** Begin Records to use **
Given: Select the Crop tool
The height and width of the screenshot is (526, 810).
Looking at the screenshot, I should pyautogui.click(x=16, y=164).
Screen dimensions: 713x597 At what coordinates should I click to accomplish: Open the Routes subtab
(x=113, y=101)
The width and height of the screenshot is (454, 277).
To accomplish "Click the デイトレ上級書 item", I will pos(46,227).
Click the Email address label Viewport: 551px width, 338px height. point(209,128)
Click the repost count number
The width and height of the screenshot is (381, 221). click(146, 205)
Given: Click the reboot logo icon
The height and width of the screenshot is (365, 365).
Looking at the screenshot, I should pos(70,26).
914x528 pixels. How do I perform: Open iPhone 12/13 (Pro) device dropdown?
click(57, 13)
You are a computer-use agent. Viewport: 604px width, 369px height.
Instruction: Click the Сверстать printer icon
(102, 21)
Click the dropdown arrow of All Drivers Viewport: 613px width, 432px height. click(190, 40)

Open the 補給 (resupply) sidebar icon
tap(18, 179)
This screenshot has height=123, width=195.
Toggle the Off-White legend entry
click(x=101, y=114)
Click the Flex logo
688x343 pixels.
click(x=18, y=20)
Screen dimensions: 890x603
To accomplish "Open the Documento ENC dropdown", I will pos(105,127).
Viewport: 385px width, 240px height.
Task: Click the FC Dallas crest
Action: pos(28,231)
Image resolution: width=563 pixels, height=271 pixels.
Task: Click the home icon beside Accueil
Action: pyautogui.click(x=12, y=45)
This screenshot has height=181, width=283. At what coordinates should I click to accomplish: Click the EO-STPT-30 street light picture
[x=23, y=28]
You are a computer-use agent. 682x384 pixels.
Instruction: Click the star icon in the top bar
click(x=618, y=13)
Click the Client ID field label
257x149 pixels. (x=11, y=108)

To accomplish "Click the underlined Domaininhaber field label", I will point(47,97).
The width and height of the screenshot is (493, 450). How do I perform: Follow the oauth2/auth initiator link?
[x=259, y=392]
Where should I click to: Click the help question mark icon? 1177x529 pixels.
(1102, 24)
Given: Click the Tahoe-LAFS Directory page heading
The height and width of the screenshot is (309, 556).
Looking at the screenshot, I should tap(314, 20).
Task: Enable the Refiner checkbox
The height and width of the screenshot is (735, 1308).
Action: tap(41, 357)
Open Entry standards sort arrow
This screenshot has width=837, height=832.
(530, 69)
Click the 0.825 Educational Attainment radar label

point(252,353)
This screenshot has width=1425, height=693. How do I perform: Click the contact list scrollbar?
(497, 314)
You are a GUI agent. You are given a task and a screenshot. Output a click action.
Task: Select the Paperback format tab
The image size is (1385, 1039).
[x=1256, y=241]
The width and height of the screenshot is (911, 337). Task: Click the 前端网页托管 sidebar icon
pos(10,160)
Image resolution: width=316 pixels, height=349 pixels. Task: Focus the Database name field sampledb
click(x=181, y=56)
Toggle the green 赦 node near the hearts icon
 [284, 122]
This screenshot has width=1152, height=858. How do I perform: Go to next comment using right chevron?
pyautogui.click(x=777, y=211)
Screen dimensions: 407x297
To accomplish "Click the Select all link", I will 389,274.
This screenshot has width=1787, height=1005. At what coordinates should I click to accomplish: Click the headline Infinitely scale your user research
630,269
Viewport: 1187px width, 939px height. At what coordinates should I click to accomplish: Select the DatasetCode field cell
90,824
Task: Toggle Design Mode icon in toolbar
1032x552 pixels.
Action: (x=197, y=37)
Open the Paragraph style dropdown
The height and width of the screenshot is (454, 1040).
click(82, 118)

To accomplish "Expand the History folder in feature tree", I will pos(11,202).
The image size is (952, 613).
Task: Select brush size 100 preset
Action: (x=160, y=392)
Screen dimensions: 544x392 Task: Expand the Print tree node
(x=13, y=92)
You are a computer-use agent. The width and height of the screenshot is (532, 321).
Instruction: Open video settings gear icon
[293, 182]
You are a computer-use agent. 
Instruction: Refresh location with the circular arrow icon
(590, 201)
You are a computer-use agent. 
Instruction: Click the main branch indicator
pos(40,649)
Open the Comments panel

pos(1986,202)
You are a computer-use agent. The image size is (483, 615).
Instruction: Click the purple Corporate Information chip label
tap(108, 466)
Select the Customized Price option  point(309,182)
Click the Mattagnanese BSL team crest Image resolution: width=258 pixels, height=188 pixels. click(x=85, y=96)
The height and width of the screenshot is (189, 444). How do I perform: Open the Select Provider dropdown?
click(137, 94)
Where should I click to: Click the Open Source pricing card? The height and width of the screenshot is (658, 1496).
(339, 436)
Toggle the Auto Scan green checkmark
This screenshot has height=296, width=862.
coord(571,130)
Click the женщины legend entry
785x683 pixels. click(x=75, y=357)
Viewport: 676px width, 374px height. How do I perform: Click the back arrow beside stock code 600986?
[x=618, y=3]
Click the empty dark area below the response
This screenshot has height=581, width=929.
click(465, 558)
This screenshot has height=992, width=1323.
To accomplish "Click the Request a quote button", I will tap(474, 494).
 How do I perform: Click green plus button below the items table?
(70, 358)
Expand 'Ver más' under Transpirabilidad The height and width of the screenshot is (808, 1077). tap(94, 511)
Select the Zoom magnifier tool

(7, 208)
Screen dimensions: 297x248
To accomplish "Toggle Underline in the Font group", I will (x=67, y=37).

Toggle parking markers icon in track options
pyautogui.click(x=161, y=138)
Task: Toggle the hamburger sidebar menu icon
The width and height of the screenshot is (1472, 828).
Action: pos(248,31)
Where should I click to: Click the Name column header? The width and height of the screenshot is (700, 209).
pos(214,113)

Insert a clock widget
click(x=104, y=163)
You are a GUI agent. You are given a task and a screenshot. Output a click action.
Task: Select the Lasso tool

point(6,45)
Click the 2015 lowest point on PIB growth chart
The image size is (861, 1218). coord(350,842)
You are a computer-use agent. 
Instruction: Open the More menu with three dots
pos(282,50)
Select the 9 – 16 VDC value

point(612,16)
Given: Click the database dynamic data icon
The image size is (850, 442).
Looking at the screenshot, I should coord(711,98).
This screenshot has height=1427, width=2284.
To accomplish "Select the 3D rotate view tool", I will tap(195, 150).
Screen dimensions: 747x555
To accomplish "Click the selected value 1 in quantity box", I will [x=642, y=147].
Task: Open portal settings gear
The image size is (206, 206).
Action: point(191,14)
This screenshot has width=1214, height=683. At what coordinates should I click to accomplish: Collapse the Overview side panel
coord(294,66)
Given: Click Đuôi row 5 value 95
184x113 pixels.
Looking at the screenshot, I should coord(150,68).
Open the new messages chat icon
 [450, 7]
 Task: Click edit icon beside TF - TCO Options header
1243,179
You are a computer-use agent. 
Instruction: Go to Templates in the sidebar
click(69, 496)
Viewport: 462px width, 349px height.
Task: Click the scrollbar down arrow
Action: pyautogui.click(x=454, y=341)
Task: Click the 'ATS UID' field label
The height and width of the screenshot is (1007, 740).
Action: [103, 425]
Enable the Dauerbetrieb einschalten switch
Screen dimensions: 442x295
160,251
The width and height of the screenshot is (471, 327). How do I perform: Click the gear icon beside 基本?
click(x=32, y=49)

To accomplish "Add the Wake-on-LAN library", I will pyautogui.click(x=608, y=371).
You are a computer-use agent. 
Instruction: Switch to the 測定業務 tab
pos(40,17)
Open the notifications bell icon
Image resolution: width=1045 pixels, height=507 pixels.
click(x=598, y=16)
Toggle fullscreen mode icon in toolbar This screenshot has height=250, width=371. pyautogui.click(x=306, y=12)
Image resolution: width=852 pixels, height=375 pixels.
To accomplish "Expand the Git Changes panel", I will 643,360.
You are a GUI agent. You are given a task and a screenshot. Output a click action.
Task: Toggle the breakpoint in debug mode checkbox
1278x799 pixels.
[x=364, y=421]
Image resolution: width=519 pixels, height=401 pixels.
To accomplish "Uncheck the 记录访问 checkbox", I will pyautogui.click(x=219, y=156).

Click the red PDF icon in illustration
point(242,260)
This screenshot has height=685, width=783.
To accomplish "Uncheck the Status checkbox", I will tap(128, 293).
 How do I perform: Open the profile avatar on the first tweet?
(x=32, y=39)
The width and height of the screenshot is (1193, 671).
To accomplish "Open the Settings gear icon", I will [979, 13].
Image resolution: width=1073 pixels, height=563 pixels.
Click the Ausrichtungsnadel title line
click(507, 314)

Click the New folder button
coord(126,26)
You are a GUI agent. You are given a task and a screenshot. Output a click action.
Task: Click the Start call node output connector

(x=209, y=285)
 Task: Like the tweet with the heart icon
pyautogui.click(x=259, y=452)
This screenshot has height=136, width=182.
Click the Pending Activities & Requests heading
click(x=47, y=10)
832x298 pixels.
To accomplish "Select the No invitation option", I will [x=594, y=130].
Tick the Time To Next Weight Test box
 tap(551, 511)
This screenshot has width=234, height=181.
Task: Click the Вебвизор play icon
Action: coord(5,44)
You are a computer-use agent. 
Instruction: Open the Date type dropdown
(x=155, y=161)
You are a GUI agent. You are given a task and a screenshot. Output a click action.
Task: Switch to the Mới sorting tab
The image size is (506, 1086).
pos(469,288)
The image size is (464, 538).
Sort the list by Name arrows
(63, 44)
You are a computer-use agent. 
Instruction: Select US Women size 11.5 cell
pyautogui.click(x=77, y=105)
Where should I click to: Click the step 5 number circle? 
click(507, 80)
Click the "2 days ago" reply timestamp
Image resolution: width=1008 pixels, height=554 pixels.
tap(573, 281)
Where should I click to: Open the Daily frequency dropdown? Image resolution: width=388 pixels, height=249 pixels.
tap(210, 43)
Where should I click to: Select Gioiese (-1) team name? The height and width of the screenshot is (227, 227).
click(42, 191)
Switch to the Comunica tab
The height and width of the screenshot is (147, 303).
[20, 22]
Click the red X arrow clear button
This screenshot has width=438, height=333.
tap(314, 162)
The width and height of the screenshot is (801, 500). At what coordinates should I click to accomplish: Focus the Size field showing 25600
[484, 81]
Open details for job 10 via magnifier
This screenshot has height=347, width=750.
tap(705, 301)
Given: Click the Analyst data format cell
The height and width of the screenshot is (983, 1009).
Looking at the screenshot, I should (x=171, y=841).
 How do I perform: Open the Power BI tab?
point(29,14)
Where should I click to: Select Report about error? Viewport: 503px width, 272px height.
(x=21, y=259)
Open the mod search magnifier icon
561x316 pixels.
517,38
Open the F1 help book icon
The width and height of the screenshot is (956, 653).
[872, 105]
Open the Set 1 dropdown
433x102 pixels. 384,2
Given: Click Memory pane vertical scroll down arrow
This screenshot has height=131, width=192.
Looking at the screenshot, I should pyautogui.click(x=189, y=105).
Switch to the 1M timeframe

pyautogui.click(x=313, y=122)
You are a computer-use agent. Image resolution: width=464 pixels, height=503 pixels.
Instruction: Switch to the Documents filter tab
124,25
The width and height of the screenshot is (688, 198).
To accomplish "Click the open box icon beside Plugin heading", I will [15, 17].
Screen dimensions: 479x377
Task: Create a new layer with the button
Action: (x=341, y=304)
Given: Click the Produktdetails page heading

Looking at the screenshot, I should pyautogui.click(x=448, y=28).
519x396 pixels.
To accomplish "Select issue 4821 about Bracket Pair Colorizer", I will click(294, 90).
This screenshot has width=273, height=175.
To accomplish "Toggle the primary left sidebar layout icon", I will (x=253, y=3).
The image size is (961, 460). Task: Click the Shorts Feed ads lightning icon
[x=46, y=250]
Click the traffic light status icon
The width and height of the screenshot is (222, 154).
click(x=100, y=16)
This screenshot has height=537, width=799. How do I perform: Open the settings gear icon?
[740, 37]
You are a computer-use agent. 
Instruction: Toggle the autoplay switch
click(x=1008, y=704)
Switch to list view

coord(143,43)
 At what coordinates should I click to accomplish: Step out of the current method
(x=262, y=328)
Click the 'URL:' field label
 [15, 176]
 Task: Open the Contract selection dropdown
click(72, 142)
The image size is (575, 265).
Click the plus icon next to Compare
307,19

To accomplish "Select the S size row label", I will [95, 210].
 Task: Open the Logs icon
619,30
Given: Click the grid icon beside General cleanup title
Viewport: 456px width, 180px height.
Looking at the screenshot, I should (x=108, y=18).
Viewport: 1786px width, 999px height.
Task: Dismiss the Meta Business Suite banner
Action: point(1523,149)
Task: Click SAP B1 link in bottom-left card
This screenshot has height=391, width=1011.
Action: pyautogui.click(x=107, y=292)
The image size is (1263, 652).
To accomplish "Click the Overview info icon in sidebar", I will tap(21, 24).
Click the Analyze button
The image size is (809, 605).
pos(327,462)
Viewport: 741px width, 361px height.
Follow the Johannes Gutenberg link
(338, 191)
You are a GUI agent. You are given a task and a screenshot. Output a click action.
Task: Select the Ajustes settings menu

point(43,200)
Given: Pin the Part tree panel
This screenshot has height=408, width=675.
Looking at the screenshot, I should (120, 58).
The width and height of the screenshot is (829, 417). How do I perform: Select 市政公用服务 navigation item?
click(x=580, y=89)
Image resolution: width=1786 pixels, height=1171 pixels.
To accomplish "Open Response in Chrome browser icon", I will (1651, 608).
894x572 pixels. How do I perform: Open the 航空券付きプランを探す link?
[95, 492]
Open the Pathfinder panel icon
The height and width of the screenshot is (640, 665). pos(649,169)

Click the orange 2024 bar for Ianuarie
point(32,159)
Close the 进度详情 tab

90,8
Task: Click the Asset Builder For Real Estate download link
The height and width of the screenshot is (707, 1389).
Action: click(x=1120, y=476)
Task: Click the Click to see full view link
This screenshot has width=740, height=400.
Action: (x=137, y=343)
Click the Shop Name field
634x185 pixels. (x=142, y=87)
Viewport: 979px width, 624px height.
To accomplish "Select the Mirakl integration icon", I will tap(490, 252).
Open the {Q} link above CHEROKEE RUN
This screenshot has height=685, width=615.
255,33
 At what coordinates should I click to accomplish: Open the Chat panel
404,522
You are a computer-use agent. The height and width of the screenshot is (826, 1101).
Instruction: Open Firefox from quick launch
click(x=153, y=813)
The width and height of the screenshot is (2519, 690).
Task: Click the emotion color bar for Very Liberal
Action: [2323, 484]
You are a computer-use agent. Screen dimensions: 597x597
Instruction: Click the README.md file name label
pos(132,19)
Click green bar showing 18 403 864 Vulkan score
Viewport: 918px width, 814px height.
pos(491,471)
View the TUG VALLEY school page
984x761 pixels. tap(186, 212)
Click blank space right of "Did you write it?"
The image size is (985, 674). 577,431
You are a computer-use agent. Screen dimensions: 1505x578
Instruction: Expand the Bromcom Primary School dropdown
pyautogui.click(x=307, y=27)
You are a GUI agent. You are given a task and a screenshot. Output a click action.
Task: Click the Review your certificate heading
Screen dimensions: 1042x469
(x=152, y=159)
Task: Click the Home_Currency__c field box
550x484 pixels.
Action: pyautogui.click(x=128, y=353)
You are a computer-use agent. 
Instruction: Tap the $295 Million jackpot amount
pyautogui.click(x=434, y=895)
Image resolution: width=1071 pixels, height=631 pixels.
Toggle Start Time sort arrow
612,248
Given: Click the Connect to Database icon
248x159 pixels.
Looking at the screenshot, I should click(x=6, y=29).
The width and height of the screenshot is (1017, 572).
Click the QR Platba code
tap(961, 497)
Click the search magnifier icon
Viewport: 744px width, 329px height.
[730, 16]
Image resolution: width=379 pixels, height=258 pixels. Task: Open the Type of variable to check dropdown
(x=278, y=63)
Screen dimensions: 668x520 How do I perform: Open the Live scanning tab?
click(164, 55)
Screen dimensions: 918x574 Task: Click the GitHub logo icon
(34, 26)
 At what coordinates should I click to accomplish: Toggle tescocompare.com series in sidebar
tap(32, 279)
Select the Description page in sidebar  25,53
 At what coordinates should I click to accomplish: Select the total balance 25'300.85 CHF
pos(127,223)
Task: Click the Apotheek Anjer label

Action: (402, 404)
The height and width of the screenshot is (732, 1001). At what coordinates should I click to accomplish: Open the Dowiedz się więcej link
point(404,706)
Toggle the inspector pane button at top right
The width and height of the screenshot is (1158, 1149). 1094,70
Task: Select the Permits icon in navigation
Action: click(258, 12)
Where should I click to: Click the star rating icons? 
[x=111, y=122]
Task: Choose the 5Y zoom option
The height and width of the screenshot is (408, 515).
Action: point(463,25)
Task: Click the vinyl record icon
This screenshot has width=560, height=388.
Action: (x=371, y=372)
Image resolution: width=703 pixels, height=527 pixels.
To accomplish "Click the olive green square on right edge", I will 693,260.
** End Records to use **
Prompt
Reproduce the records above verbatim, starting with the line containing "Given: Click Đuôi row 5 value 95" and continuing through the line containing "click(x=32, y=49)", both included.

The solution
Given: Click Đuôi row 5 value 95
184x113 pixels.
Looking at the screenshot, I should coord(150,68).
Open the new messages chat icon
 [450, 7]
 Task: Click edit icon beside TF - TCO Options header
1243,179
You are a computer-use agent. 
Instruction: Go to Templates in the sidebar
click(69, 496)
Viewport: 462px width, 349px height.
Task: Click the scrollbar down arrow
Action: pyautogui.click(x=454, y=341)
Task: Click the 'ATS UID' field label
The height and width of the screenshot is (1007, 740).
Action: [103, 425]
Enable the Dauerbetrieb einschalten switch
Screen dimensions: 442x295
160,251
The width and height of the screenshot is (471, 327). How do I perform: Click the gear icon beside 基本?
click(x=32, y=49)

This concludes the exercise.